What many do not understand is just how good these boats really were. I have read accounts of an Atlantic crossing in a replica. It was sailed at 20 knots for hours at a time between Norway and Iceland. That is impressive sailing for any boat. Imagine doing that 1000 years ago?

Another myth is that the rig doesn't go well to the wind. But I have seen tests of a different replica which sailed even with and pointed just as high as the modern fractional rigged boat used as 'control boat' in the tests (don't remember which boattype... one of the typical regatta boats from our area).

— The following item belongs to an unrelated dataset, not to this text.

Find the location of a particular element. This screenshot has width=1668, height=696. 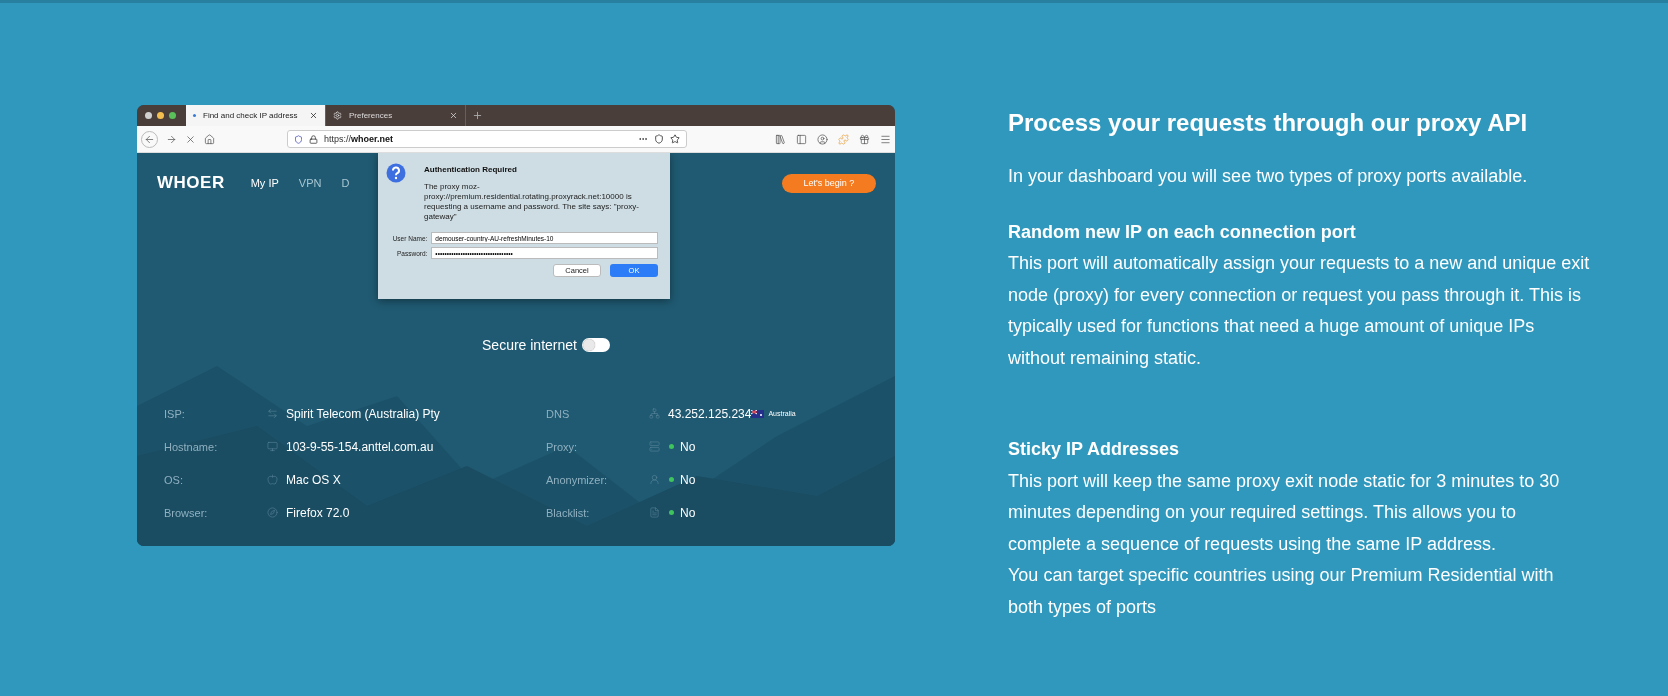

Wrong discussion about flexibilty?
One last thing - these boats have very little freeboard (as mentioned in the comment about the shields). Why didn't most of them sink in blow? That has to do with the flexibility - the discussion about getting enough stiffness in the steering oar or hull is exactly the opposite of what a viking would have been interested in acheiving.

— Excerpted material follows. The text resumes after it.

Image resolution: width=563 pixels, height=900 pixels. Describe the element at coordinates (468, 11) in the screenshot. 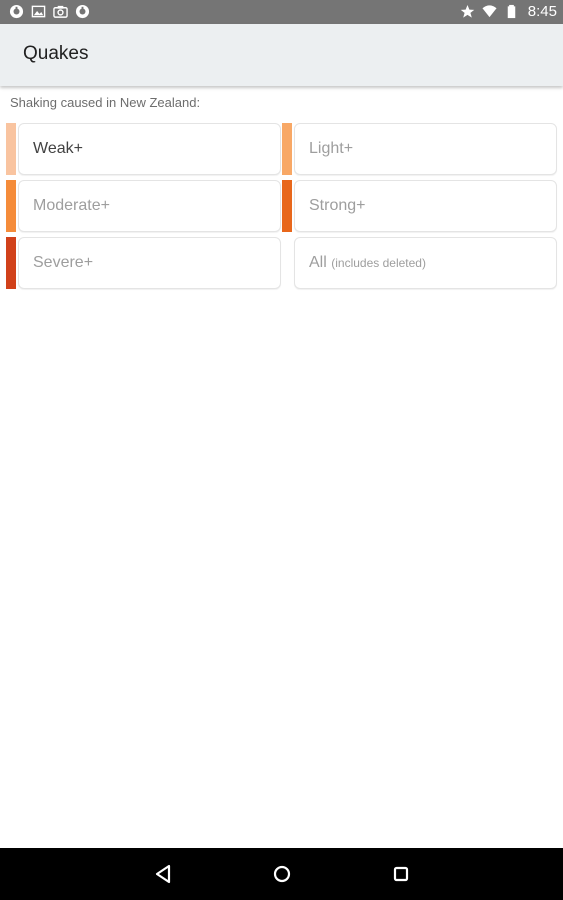

I see `star-icon` at that location.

The viking ship is designed to flex. In fact, a new boat would be taken out in the first good blow with an overload of men onboard. They would ride the rail until the forces would loosen all the fittings and boards enough to make the boat safe. Leaky, but safe.
Trad. boats here are still made to the same principle. I have shaken the stern post of an Åfjordboat of about 25'... when the stern twisted to starboard, the bow twisted to port! I could move the sternpost laterally about a foot with very little effort! An oselver is stiffer, but still very loose compared to a skiff.

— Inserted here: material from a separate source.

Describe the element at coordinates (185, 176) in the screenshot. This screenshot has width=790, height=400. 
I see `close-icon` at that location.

So a viking ship (or a sewn boat where the frames were the LAST things to go in) never cut through the sea... it twisted over the waves like a snake.

tom

Bill Perkins
02-12-2004, 08:11 AM
JD the book I mentioned describes the various grave digs and all that was found in them,it's not about the boats alone ; it's a museum catalogue .Here is a book , in English, from its bibliography which focuses on the boats : "The Viking Ships- Their Ancestry and Evolution " by A.W.Brogger & Haakon Shetelig, Oslo 1950, English edition 1953 .Let me know if you run this one down.It's described as giving "the best description of the actual ships, seen in a wider context."

There's a stunning model collection at the Mariner's Museum at Newport News that includes a viking ship.The book I have:"The Viking Ships in Oslo"by Thorleif Sjovold.Universitetets Oldsaksamling, Oslo 1985

[ 02-12-2004, 09:16 AM: Message edited by: Bill Perkins ]

John E Hardiman
02-12-2004, 11:22 AM
Originally posted by J. Dillon:
Their long boats had a relatively small rudder hung on the stb. side. Being off center and out of the wake of the stern, were they more effective? Just to put a modern techie oar in the water, a long high length/beam symmetrical hull with cutaway bow and stern and no deadwood has small, but positive, directional stability indices. It will track true but does not take a large rudder force to make it turn. Canoes and whaleboats are similar that way.